Prompt changes are code changes. They need to go through the same gate. We treat the eval set as a regression test suite that runs automatically on every prompt change before it merges.

This sounds obvious. In practice, almost nobody does it. The typical process is: someone edits the system prompt, tests it manually on 3–5 documents that look good, and deploys. Three weeks later, accuracy on a document type they did not think to test has dropped 18 points.

The CI gate we use: any prompt change that drops overall eval accuracy by more than 2 percentage points, or drops any single document category by more than 5 percentage points, blocks the merge and requires a review. Not a hard fail — someone can override it with justification. But it has to be a deliberate choice, not something that slips through because the author only tested the happy path.

Our take

Add the eval set as a CI job that runs on every prompt change. The job takes about 3 minutes to run 80 cases through Claude 3 Haiku at ~$0.04 total. It catches regressions that manual testing misses every single time.

Production monitoring as continuous testing

Once the system is live, production monitoring is the eval set running at scale. The signals we track: correction rate per field per week, broken down by document type. Confidence score distribution shifts — if the mean confidence on invoice date extraction drops from 0.93 to 0.87 over two weeks without a prompt change, something in the document population has changed.

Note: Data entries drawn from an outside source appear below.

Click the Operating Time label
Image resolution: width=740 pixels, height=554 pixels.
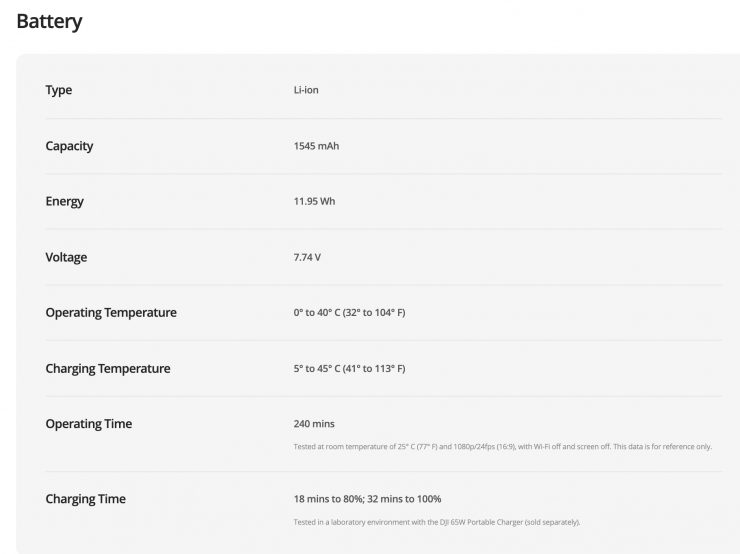pyautogui.click(x=88, y=424)
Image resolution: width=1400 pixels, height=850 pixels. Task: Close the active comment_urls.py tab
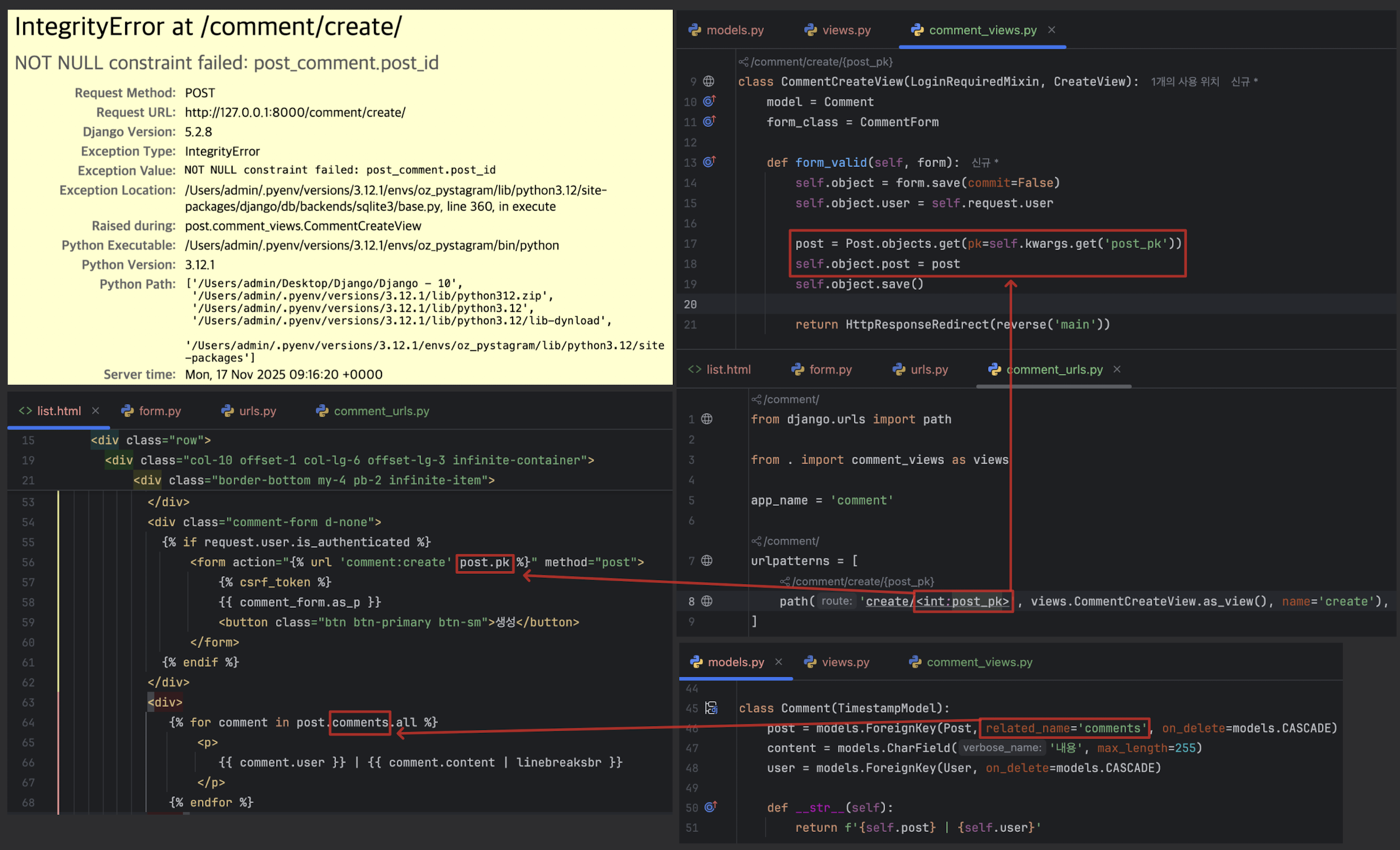pyautogui.click(x=1117, y=370)
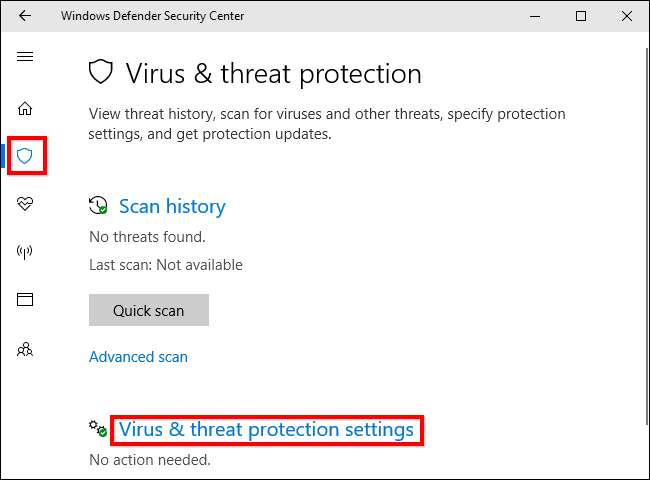Screen dimensions: 650x480
Task: Open the Scan history link
Action: click(x=172, y=206)
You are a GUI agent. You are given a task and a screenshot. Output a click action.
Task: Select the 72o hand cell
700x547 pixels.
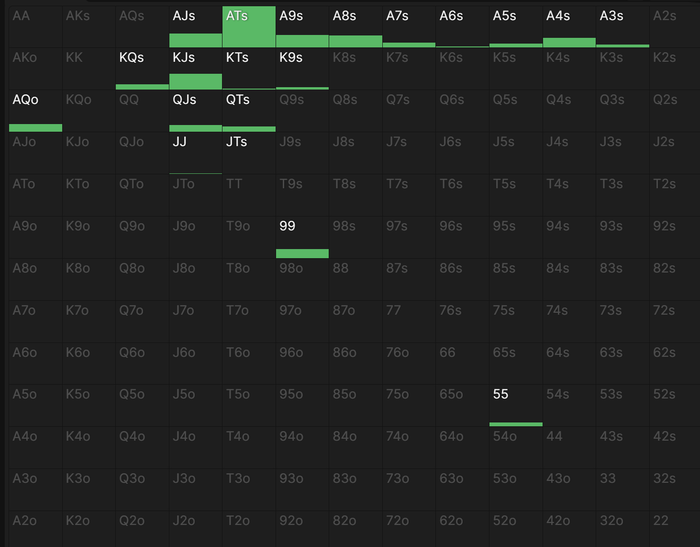pyautogui.click(x=409, y=529)
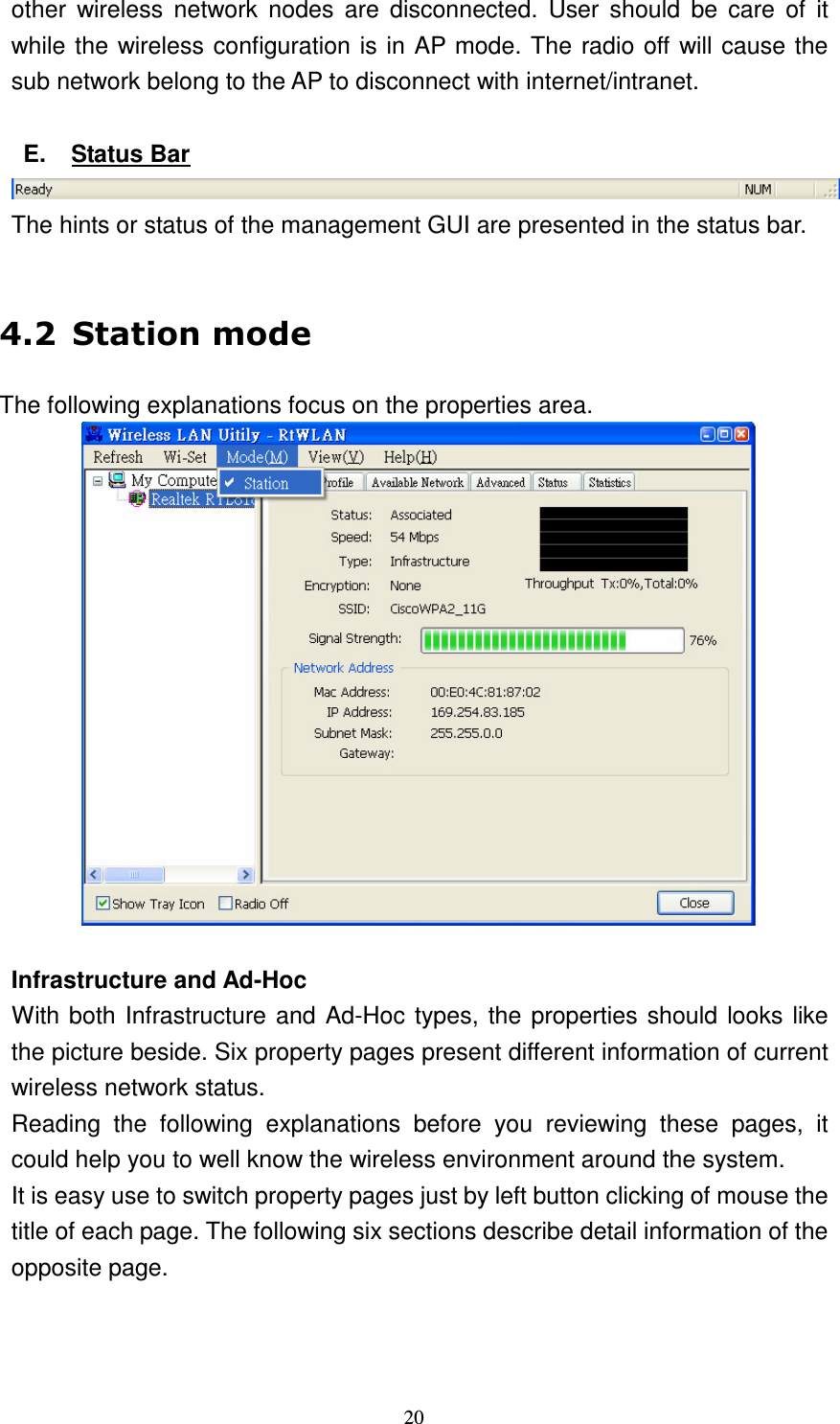This screenshot has width=840, height=1424.
Task: Enable the Radio Off checkbox
Action: coord(225,903)
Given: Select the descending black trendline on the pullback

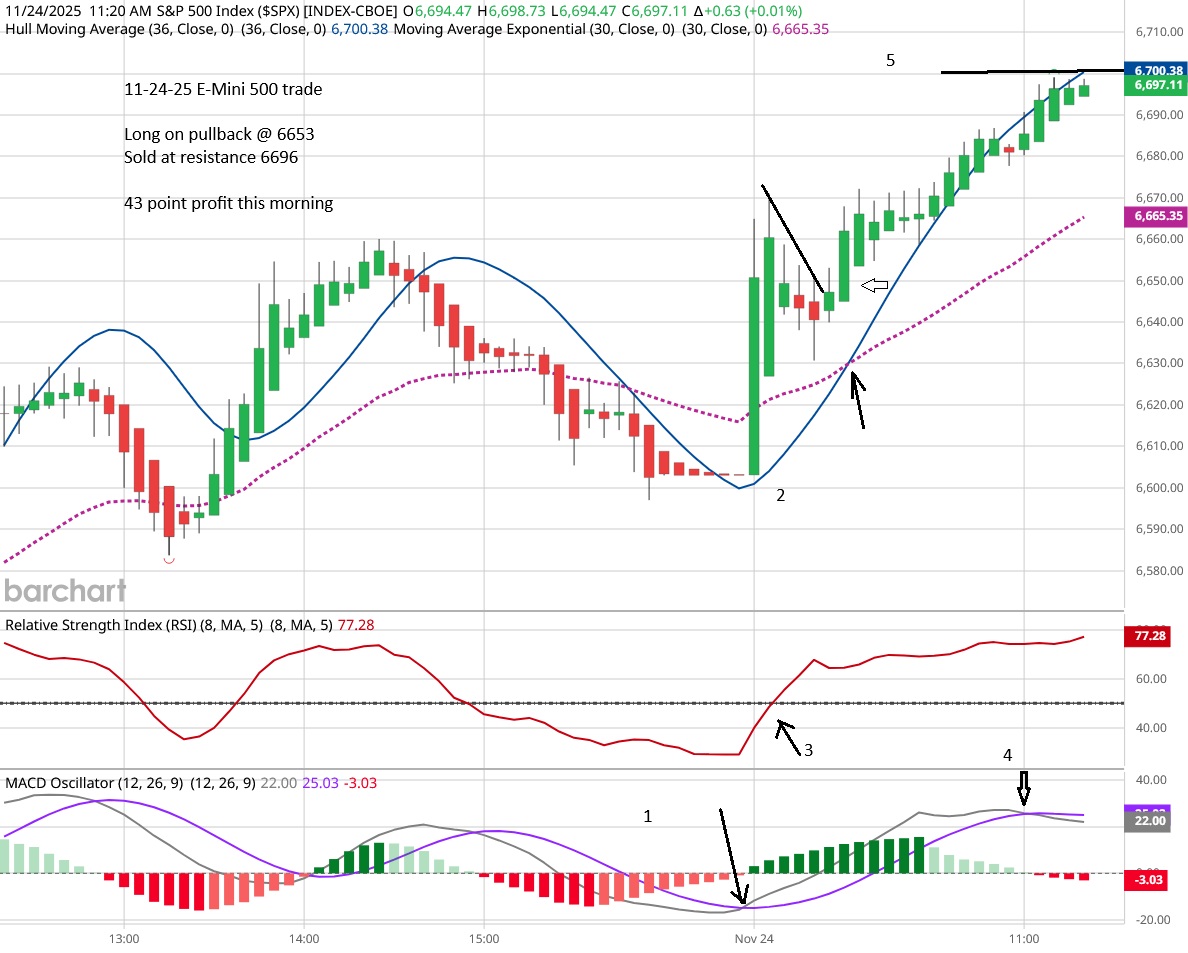Looking at the screenshot, I should 793,238.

P95 latency, not average, because tail latency is where user experience breaks.

Correction rate is the most important signal. A 3% weekly correction rate is a healthy system. A correction rate climbing from 3% to 8% over four weeks, quietly, without an alert, is how AI pipelines become expensive manual processes that people route around.

We build correction rate dashboards into every production AI system now. Not as a nice-to-have. As a go-live requirement. If the correction rate is climbing and we cannot explain why, the system is broken — even if unit tests are green and no exceptions are being thrown.

Unit tests for AI pipelines are necessary but they are not a QA strategy. A 100% unit test pass rate tells you the plumbing works. It tells you nothing about whether the outputs are correct. Treat eval sets, calibration tests, and correction rate monitoring as the actual QA layer — because they are.